Communication-Efficient Federated Deep Learning with Asynchronous Model Update and Temporally Weighted Aggregation (1903.07424v1)

Abstract: Federated learning obtains a central model on the server by aggregating models trained locally on clients. As a result, federated learning does not require clients to upload their data to the server, thereby preserving the data privacy of the clients. One challenge in federated learning is to reduce the client-server communication since the end devices typically have very limited communication bandwidth. This paper presents an enhanced federated learning technique by proposing a synchronous learning strategy on the clients and a temporally weighted aggregation of the local models on the server. In the asynchronous learning strategy, different layers of the deep neural networks are categorized into shallow and deeps layers and the parameters of the deep layers are updated less frequently than those of the shallow layers. Furthermore, a temporally weighted aggregation strategy is introduced on the server to make use of the previously trained local models, thereby enhancing the accuracy and convergence of the central model. The proposed algorithm is empirically on two datasets with different deep neural networks. Our results demonstrate that the proposed asynchronous federated deep learning outperforms the baseline algorithm both in terms of communication cost and model accuracy.

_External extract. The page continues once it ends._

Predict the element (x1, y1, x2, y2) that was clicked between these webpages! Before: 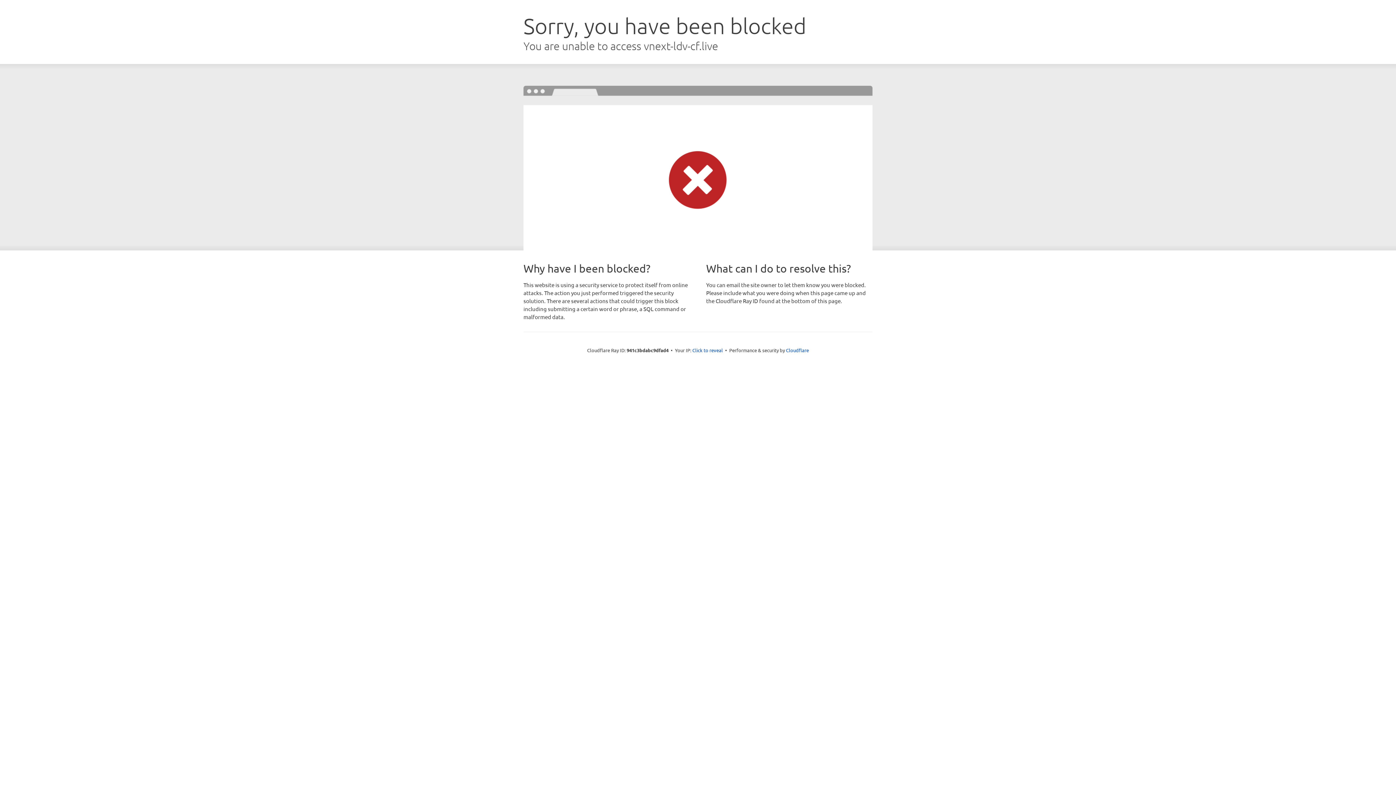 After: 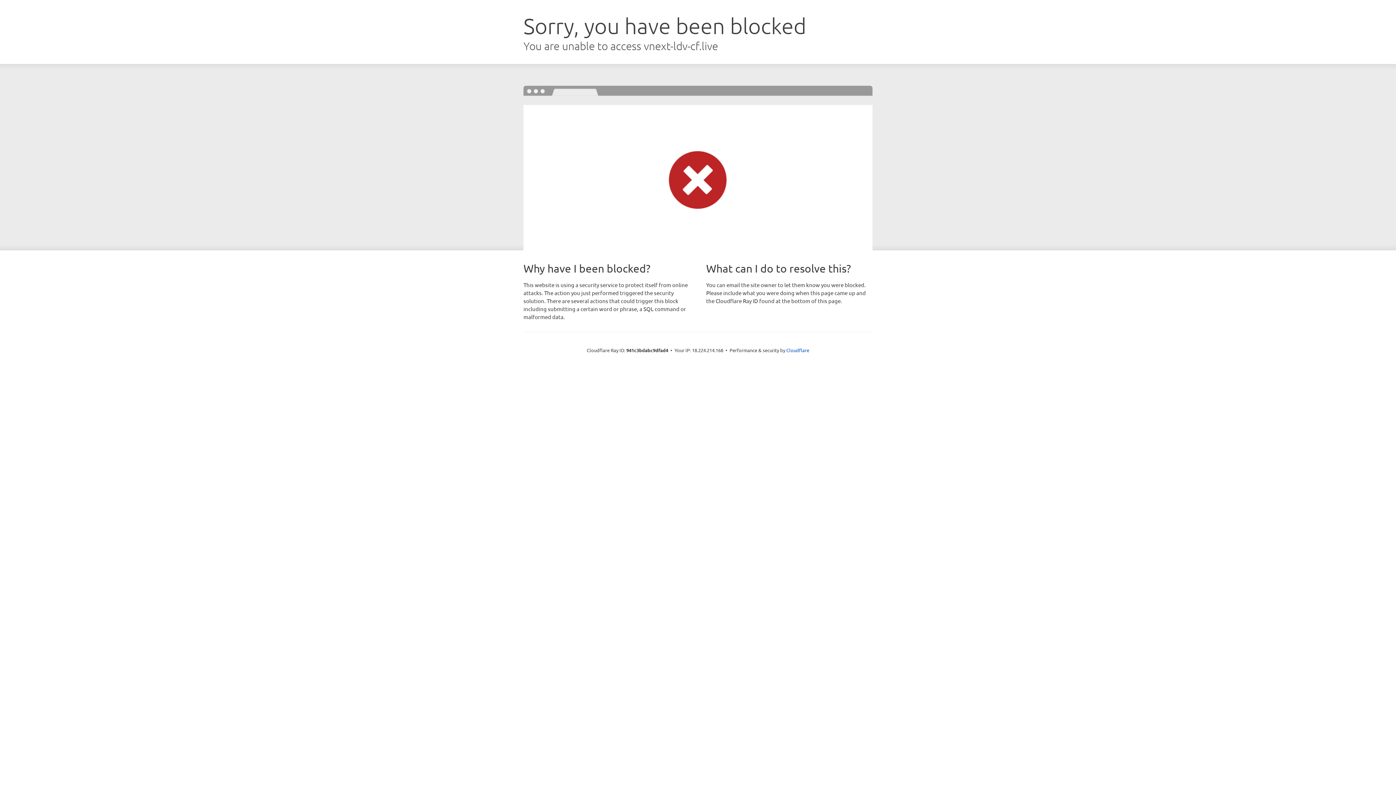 Action: label: Click to reveal bbox: (692, 346, 723, 353)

• The paper demonstrates that asynchronous updates differentiating DNN layers reduce communication overhead while preserving model performance.
• The study introduces temporally weighted aggregation that prioritizes recent model updates to boost convergence and accuracy.
• Experimental results on MNIST and HAR datasets validate improved scalability and robustness in non-IID, real-world federated environments.

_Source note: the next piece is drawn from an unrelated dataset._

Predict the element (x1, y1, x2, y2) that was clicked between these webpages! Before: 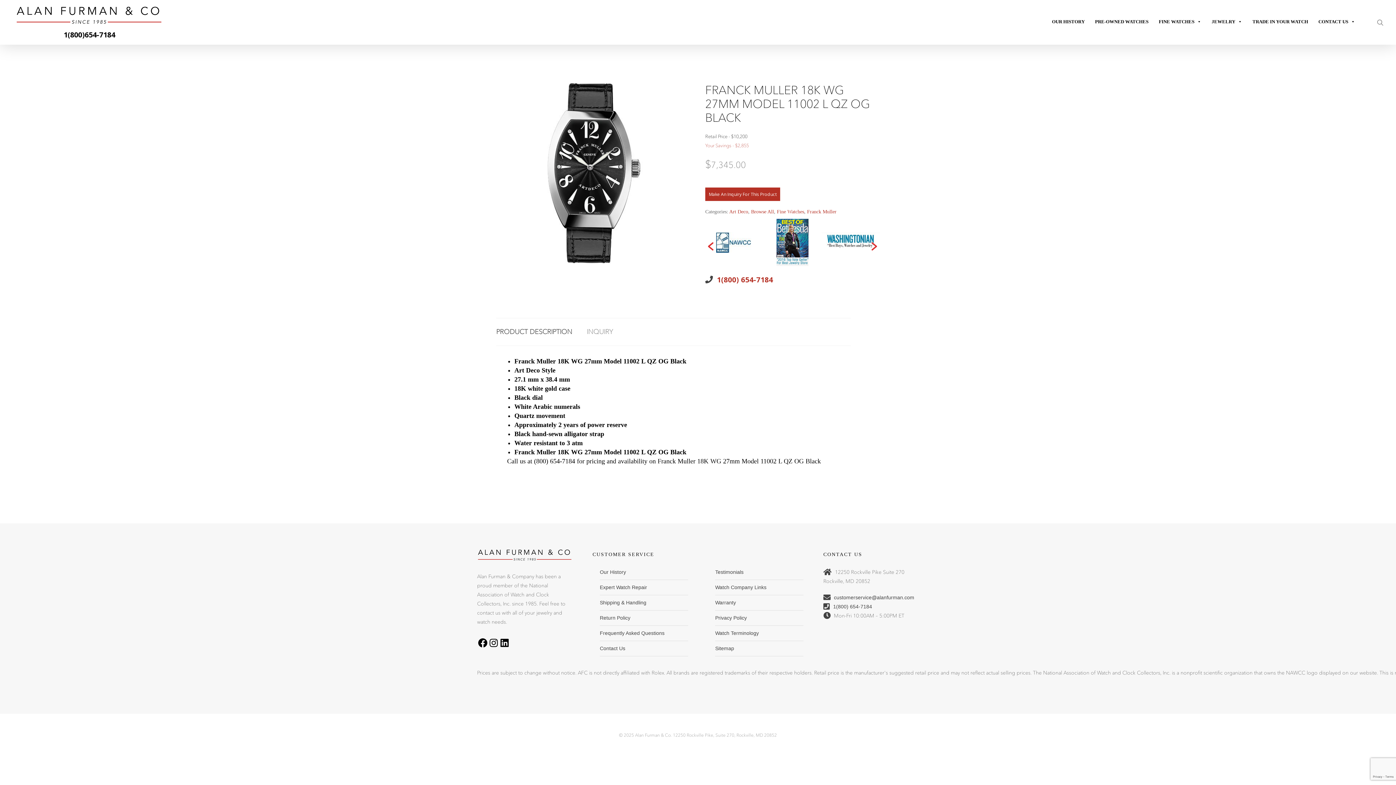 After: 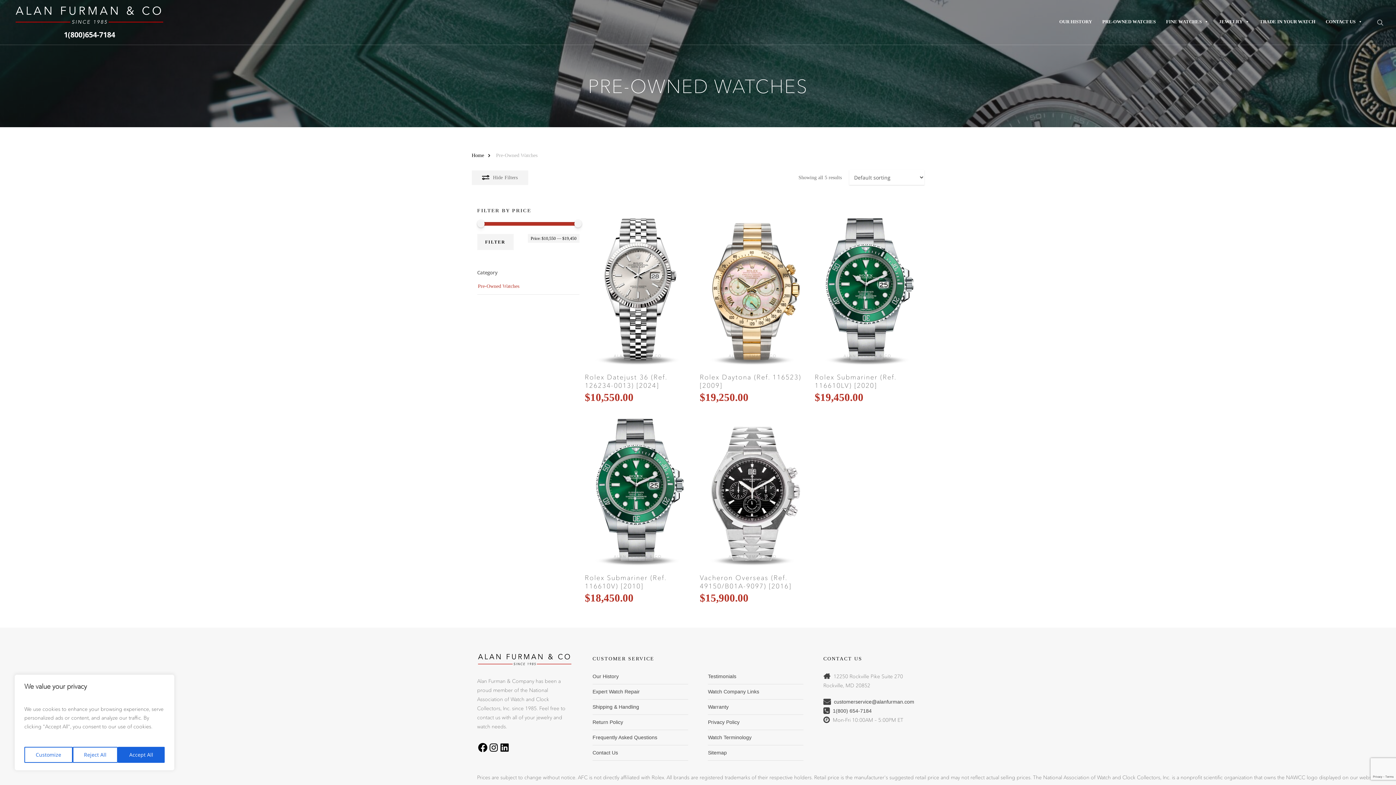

Communication-Efficient Federated Deep Learning with Asynchronous Model Update and Temporally Weighted Aggregation

The paper "Communication-Efficient Federated Deep Learning with Asynchronous Model Update and Temporally Weighted Aggregation" presents advancements in federated learning by addressing two main challenges: reducing communication costs and improving learning performance of the central model. The authors propose a systematic approach that combines asynchronous model updates with temporally weighted aggregation, offering enhancements to the federated learning framework.

Key Contributions

1. Asynchronous Model Update Strategy: This approach differentiates between shallow and deep layers of deep neural networks (DNNs) on client devices. Parameters of the deep layers are synchronized less frequently compared to those of shallow layers. This selective frequency model update minimizes the communication load while maintaining model performance.
2. Temporally Weighted Aggregation: The aggregation method assigns varying weights to model updates based on their recency. More recent updates are prioritized, leveraging freshly learned features over older ones. This method ensures that the central model on the server benefits more from newly acquired local information, enhancing its convergence rate and accuracy.

Experimental Analysis

The researchers empirically tested their proposed methods using two datasets:

• MNIST for image classification using Convolutional Neural Networks (CNNs).
• Human Activity Recognition (HAR) using Long Short-Term Memory (LSTM) networks.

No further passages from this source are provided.